Su nueva pareja estaba encantada con el regalo que acababa de entregarla: un magnífico colgante realizado por una afamada firma de joyería. La joya, pagada con parte del dinero que había en la cuenta corriente conjunta, le sentaba a la mujer que se encontraba frente a ella, con la que había decidido iniciar un proyecto de vida conjunta, extraordinariamente. Eva, que así se llamaba la mujer con la que había emprendido esta nueva aventura, dejaba traslucir la felicidad que generaba en ella el magnífico presente recibido. 

No existe mejor forma de comenzar algo nuevo que recibiendo una joya donde los diamantes, símbolo de la eternidad, no escasean, pensó ella mientras elegía la magnífica pieza de orfebrería para su nueva amante. 
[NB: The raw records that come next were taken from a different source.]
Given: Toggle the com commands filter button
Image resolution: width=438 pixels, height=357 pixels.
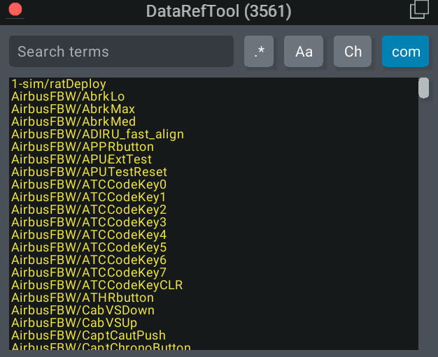Looking at the screenshot, I should point(405,52).
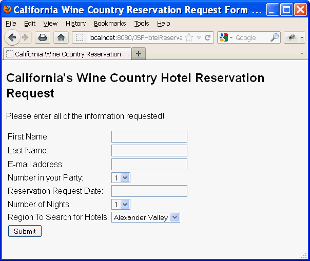Reload the page with the refresh icon
Viewport: 310px width, 261px height.
click(x=208, y=37)
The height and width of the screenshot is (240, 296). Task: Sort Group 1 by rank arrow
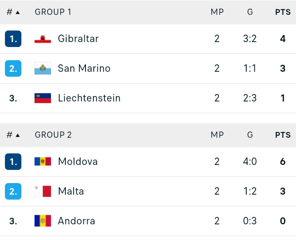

Ella, sola en la que había sido la casa de ambas hasta hace bien poco, sentía que las paredes supuraban recuerdos dolorosos, en los que siempre estaba esa persona que, hasta hace bien poco, era cada una de las letras de la palabra vida . 
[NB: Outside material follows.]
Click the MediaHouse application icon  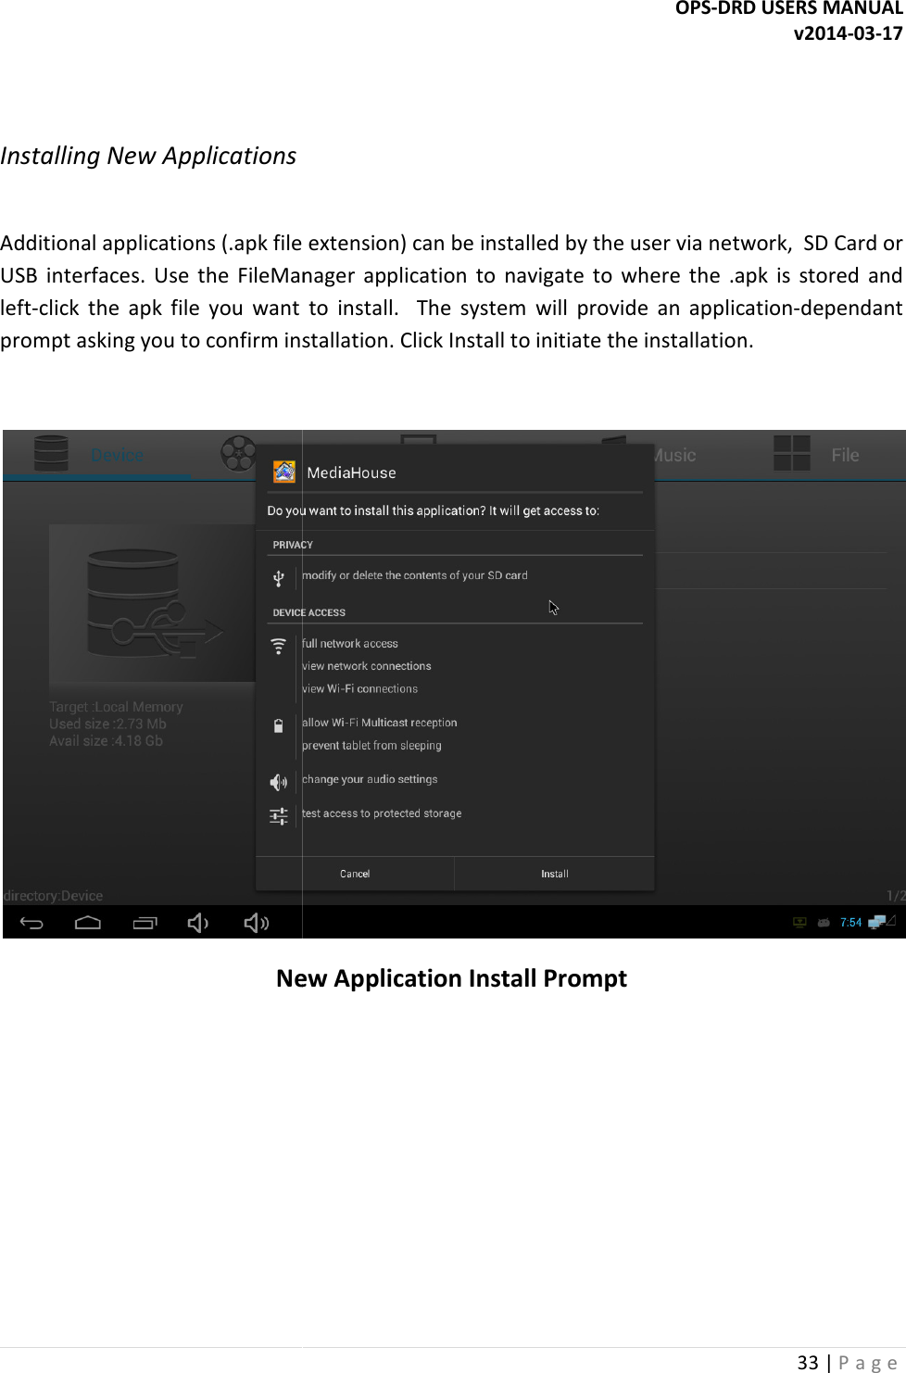coord(286,472)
Su cerebro, en un acto de supervivencia básico y de amnesia momentánea, sintió que tenía hambre. Llevaba casi doce horas sin probar bocado, aunque hasta ese momento no se percatara de ello. Se dirigió al frigorífico como un robot sin vida al que le han programado esa misión, abriendo la puerta del electrodoméstico cuando llegó a su altura. Solo encontró un par de yogures y un táper, del que desconocía su contenido. La curiosidad pudo más que la desgana y abrió la tapa. Alitas de pollo con salsa barbacoa, ese era su contenido. 
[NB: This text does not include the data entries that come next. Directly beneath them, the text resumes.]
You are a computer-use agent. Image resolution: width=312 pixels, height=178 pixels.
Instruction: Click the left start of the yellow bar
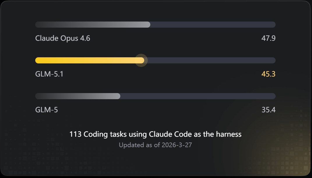pyautogui.click(x=38, y=60)
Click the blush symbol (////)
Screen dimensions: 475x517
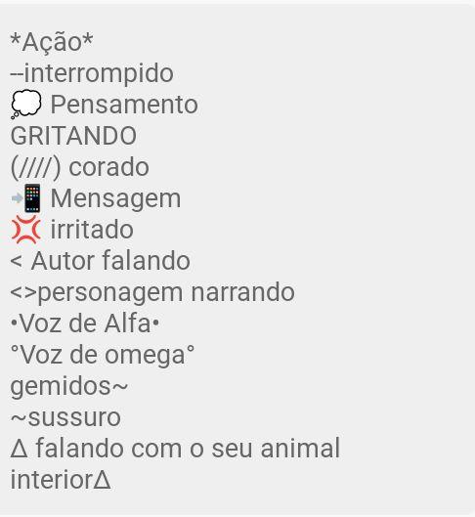tap(35, 167)
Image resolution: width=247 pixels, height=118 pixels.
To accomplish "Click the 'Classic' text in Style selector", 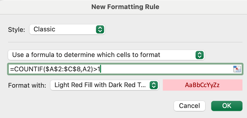I will pos(44,29).
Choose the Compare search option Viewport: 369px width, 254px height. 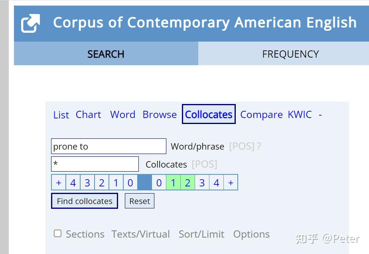tap(261, 114)
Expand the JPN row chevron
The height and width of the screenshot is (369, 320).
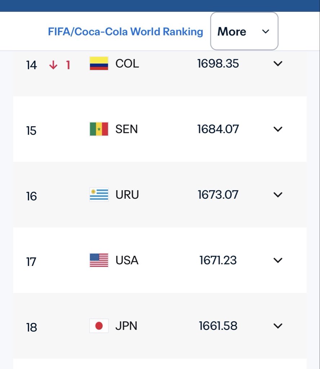pyautogui.click(x=278, y=326)
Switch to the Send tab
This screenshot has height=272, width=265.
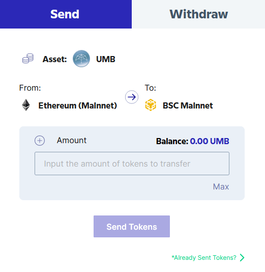(66, 14)
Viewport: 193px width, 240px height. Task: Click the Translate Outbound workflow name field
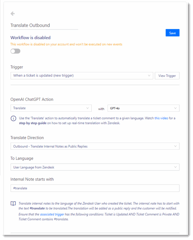44,25
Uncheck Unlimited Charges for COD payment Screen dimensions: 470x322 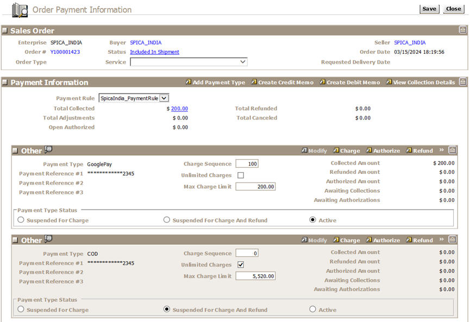(x=241, y=265)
La mañana antes de partir ella había pasado un buen rato en la cocina de su ya antiguo hogar. La preparación de las alitas de pollo con salsa barbacoa, el plato favorito de su expareja, no resultaba rápida y pretendía tener dicha comida terminada antes de abordar la cuestión de hacer las maletas. Como iba ser la última vez que cocinara para ella decidió añadir un extra a la salsa: varios frutos secos triturados. El objetivo era que aportara un toque afrutado, pero sin notarse en el paladar su presencia. Esto último resultaba fundamental, porque de otra manera no ingeriría la comida y los alérgenos que contenían no harían el efecto deseado en ella. Y tampoco habría servido de nada que hubiese vaciado de epinefrina todos los inyectables que ella tenía casa, para paliar los efectos de una reacción alérgica grave generada por la ingesta de frutos secos. Cuando tomo la decisión de abandonarla decidió acabar con todo lo que ella representaba y lo planificó a conciencia.




Ella se encontraba allí, sujetando la puerta abierta de la nevera, decidiendo, sin saberlo, sobre su futuro. Decidiendo si comerse un yogur o esas alitas con salsa barbacoa que, a pesar de lo que le decía a su expareja, no le resultaban un plato irresistible. Simplemente ella cocinaba mal, muy mal, y casi lo único aceptable, al menos para su paladar, que salía de la cocina cuando la mujer que la había abandonado se enfrascaba era ese guiso. 

Y allí siguió, durante casi medio minuto, con la puerta abierta sujeta por la mano derecha, hasta que decidió qué comer.